### [Directions for this task]
Extract every line of the listing that contains the string "image". Matching is case-sensitive.

### [Recorded information]
--------------------------------------------------
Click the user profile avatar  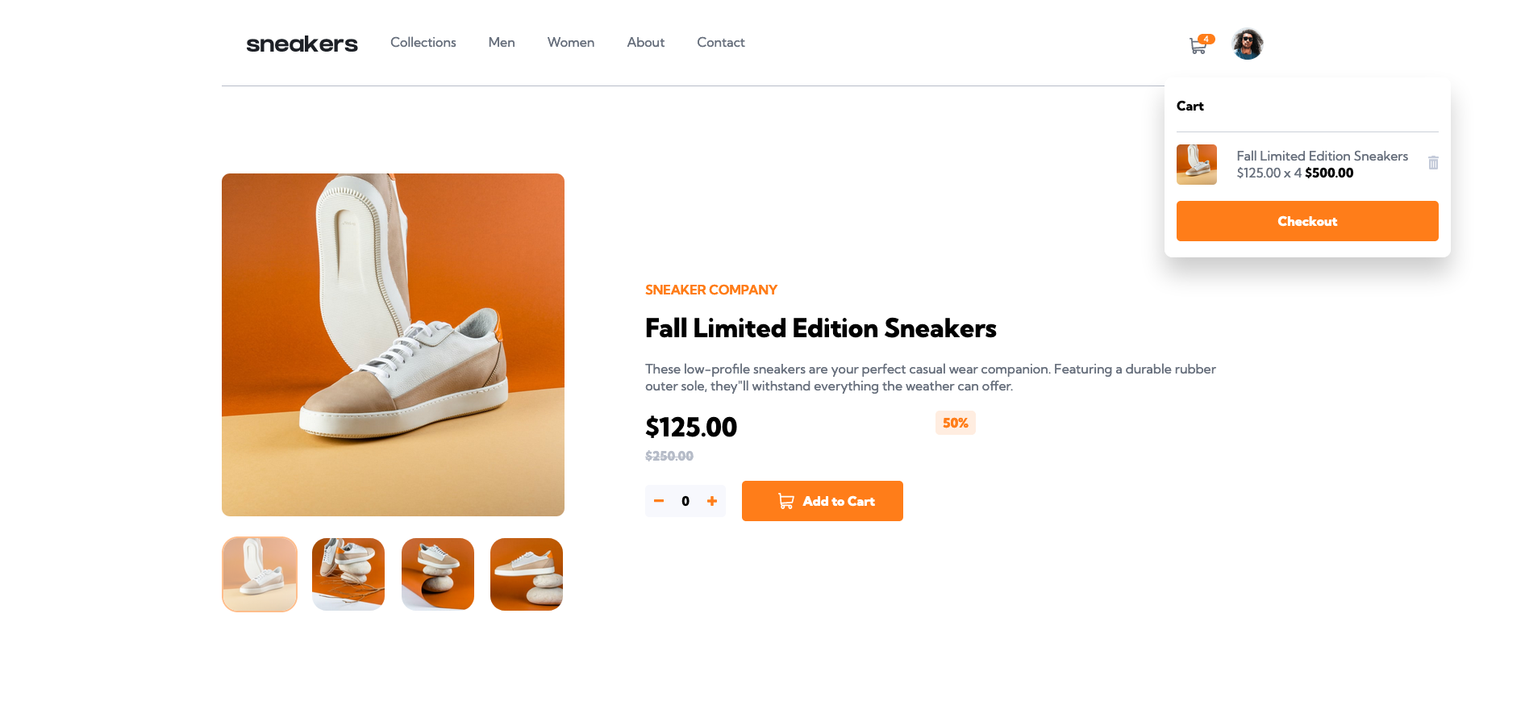1248,44
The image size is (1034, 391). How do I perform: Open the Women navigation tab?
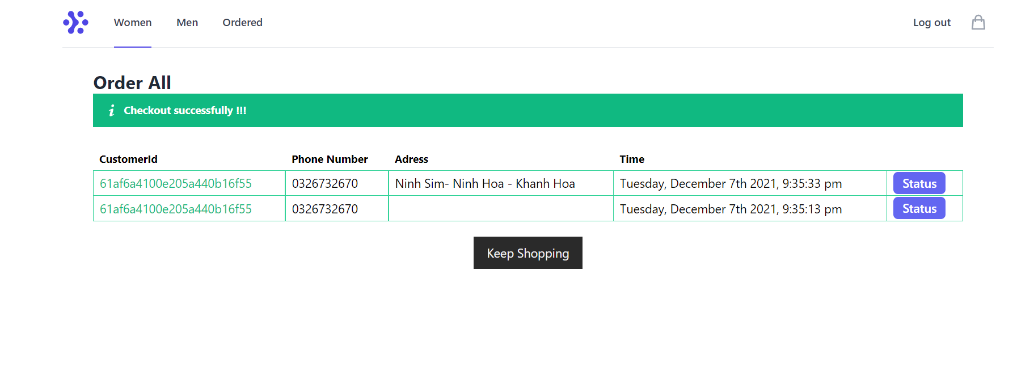[132, 22]
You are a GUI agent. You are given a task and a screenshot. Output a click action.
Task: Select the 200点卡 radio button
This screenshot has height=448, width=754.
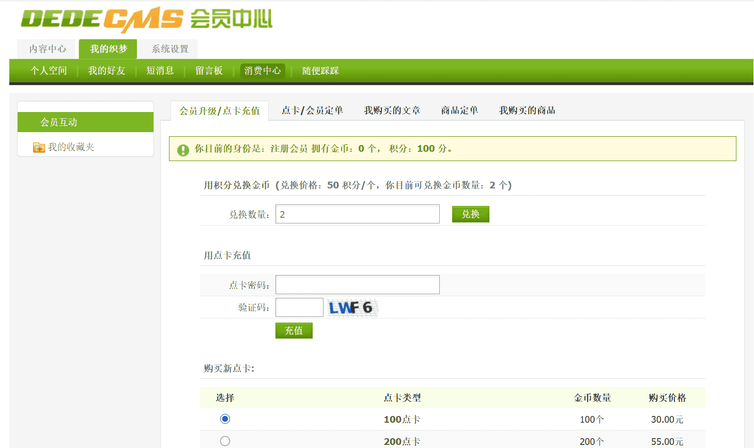pyautogui.click(x=225, y=441)
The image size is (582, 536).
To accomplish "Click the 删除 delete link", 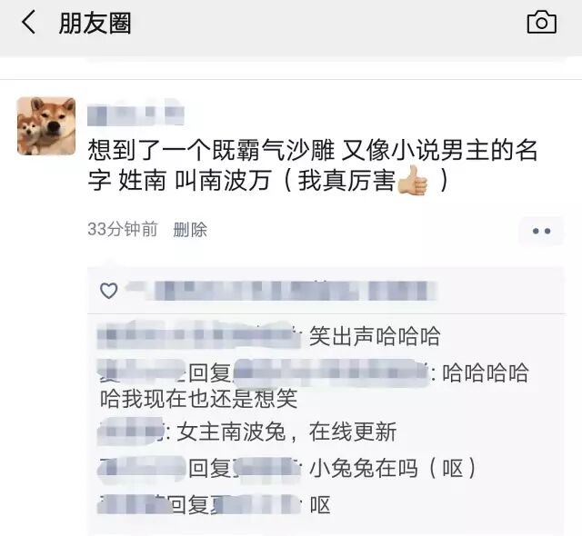I will pos(190,230).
--------------------------------------------------
### [Solution]
The image size is (1034, 391). How do I perform: Open the Women navigation tab?
The image size is (582, 536).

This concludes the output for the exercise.